Data to use START
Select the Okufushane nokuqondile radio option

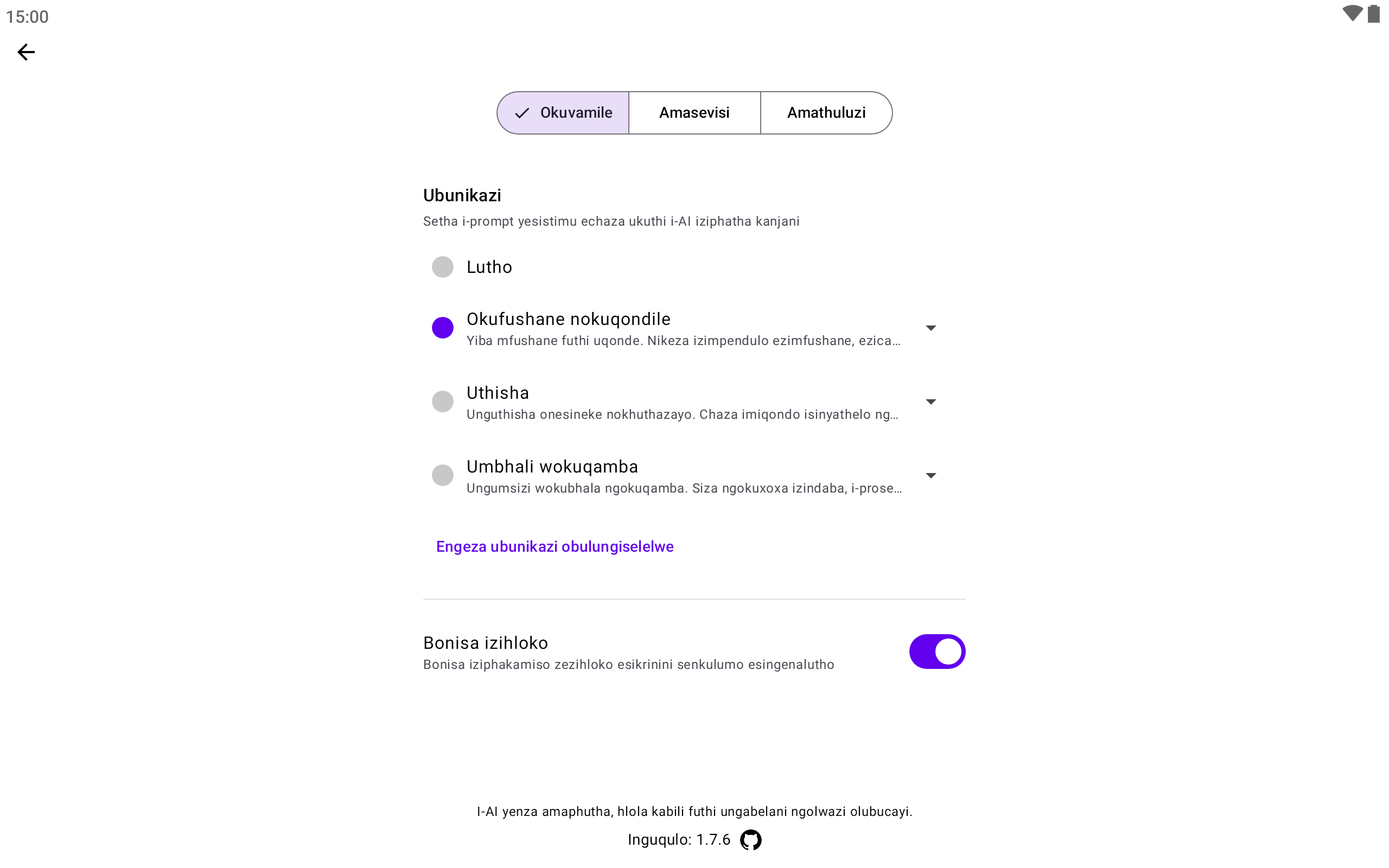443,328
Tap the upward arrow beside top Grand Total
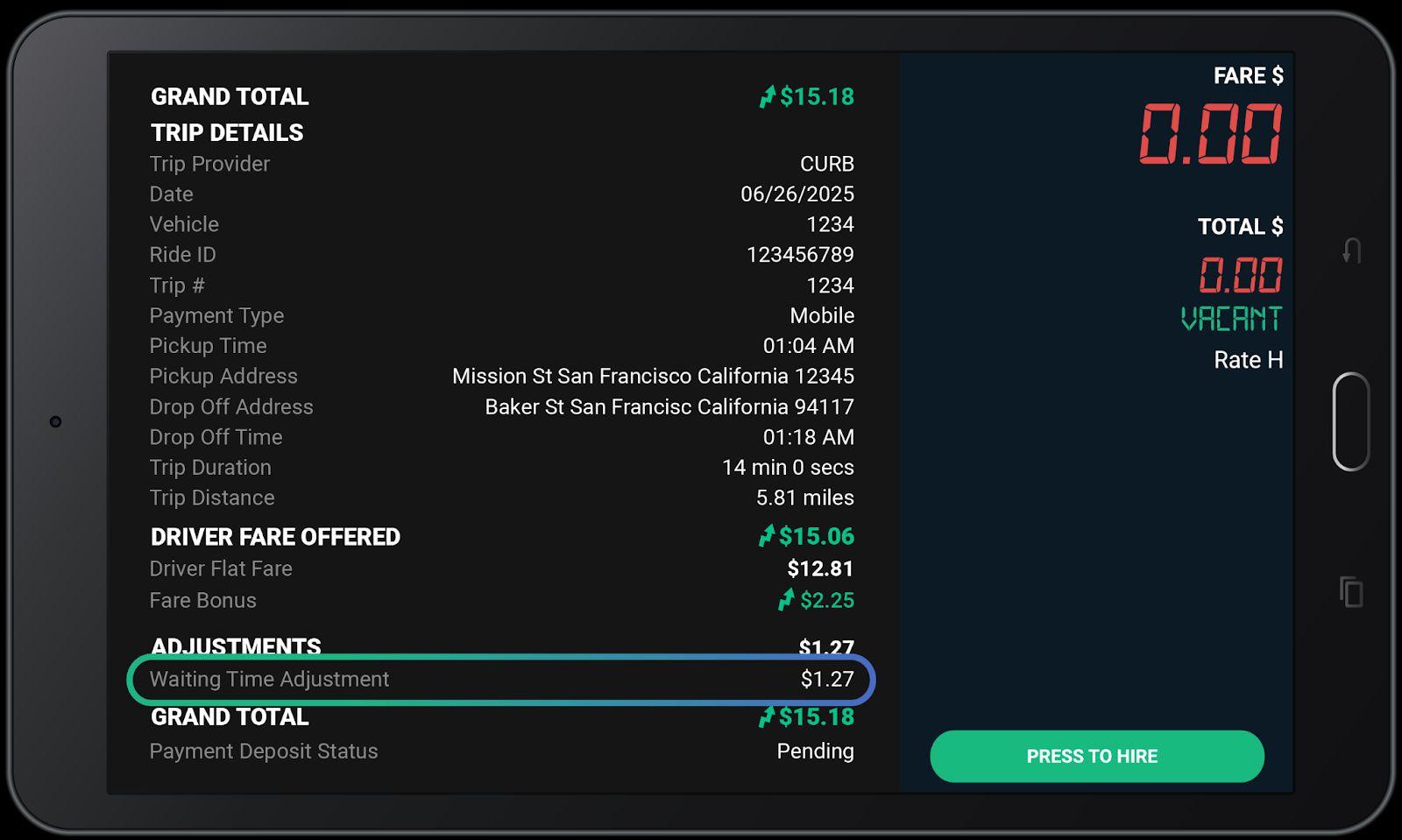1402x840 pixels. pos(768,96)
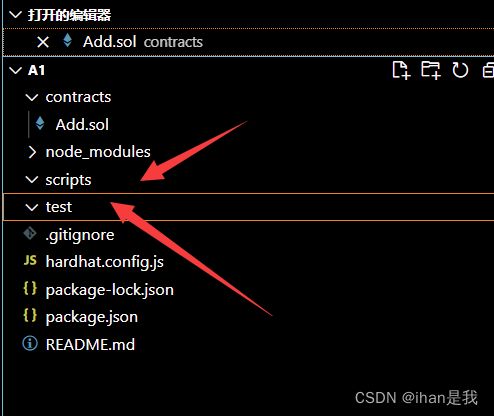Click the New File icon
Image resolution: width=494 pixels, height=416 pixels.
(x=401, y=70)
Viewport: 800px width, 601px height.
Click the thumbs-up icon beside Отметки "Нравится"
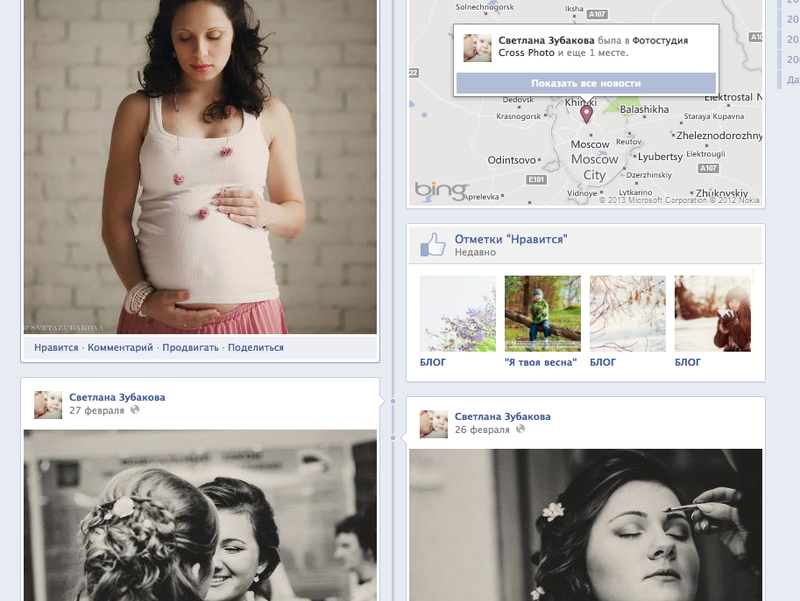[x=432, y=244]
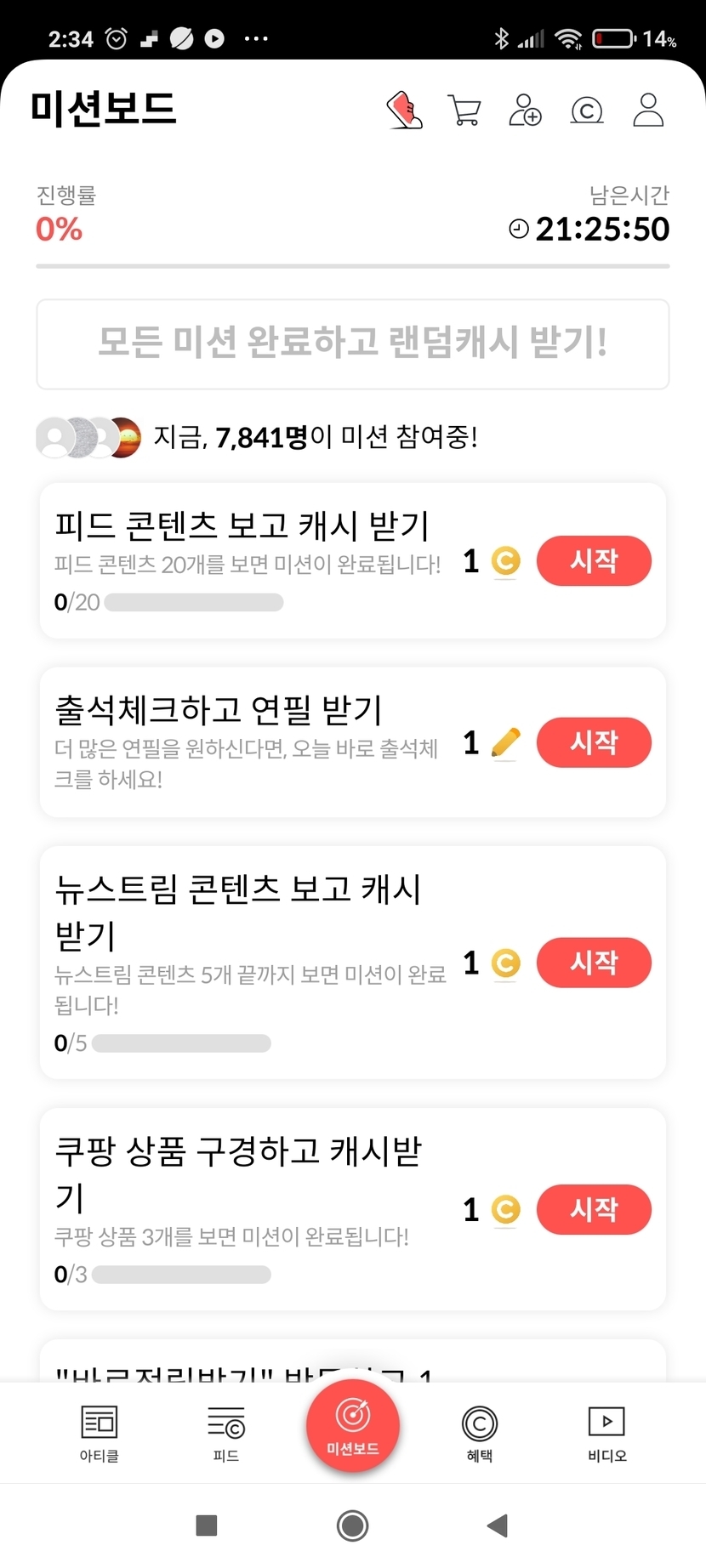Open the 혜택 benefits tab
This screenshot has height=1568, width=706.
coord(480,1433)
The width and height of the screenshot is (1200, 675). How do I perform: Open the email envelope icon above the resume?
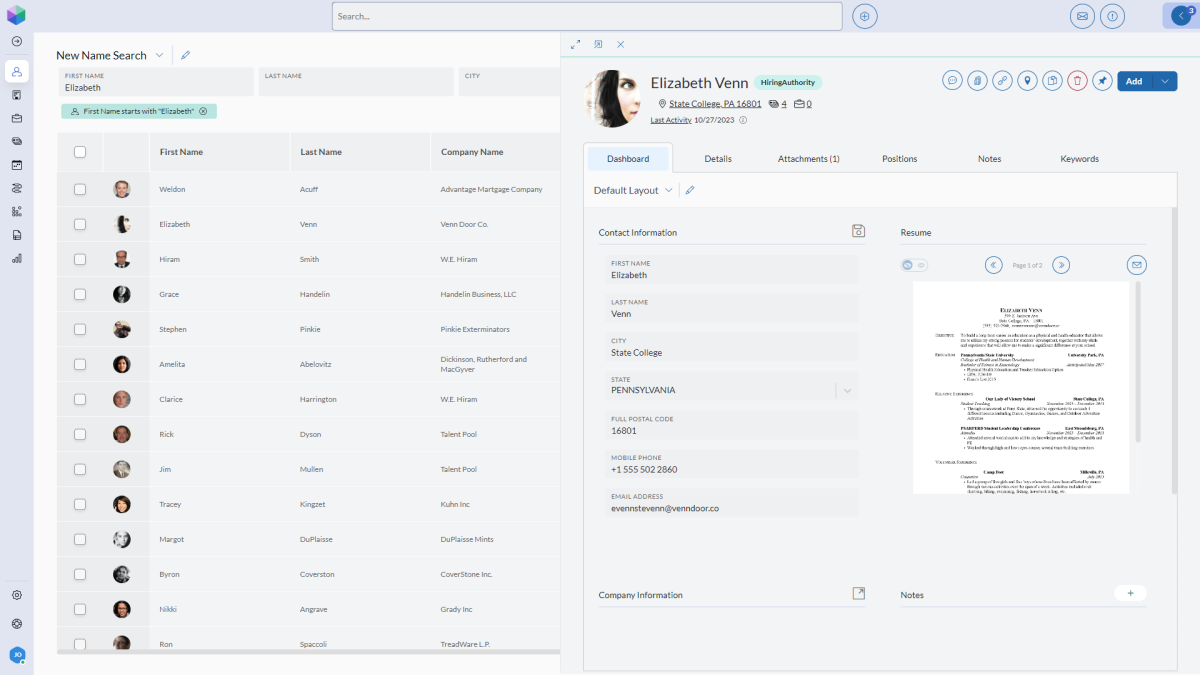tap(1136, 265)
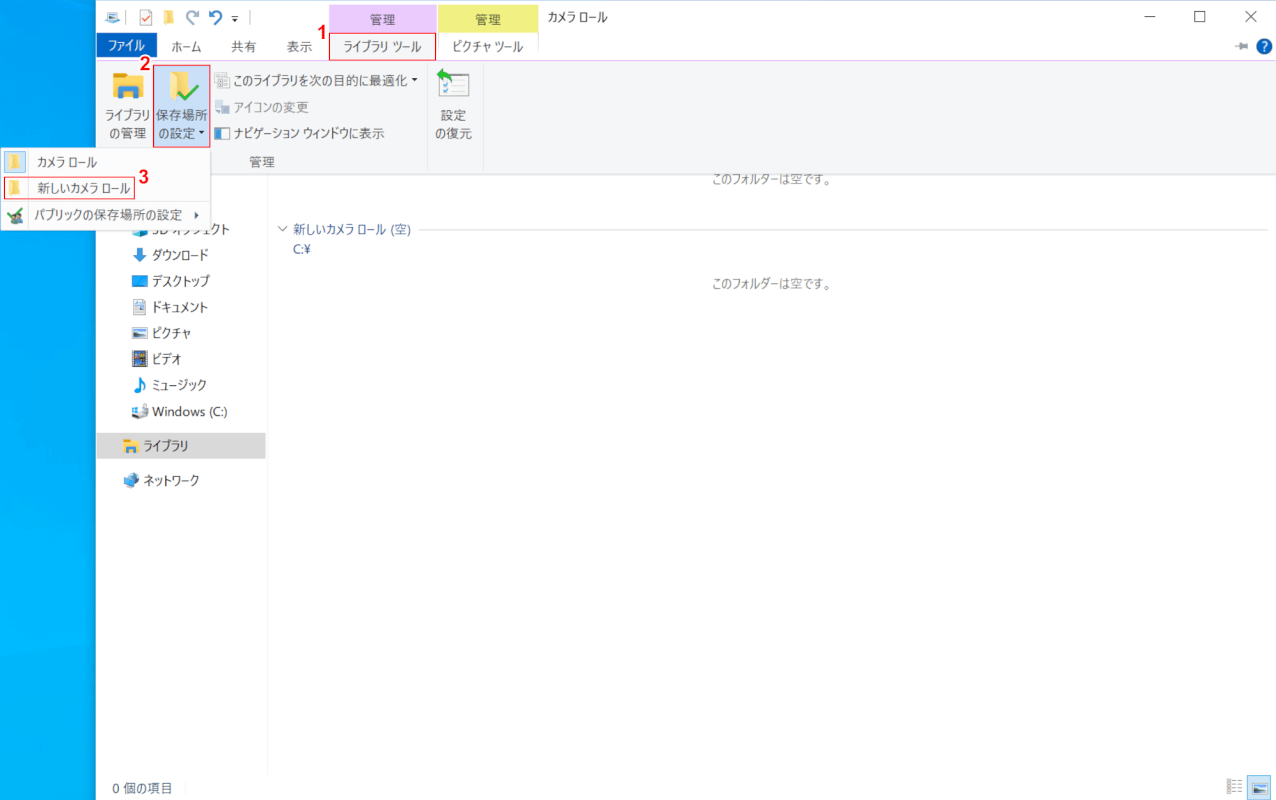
Data to use END
■ **Work order**: Each entry above has to be set down again verbatim, except for its pictures.

■ **Exercise answer**:
Select the Okufushane nokuqondile radio option

443,328
Tap the upward arrow beside top Grand Total
1402x840 pixels. pos(768,96)
Click the New File icon
Image resolution: width=494 pixels, height=416 pixels.
(x=401, y=70)
Viewport: 800px width, 601px height.
Click the thumbs-up icon beside Отметки "Нравится"
[x=432, y=244]
Open the 혜택 benefits tab
This screenshot has height=1568, width=706.
coord(480,1433)
The width and height of the screenshot is (1200, 675). How do I perform: Open the email envelope icon above the resume?
tap(1136, 265)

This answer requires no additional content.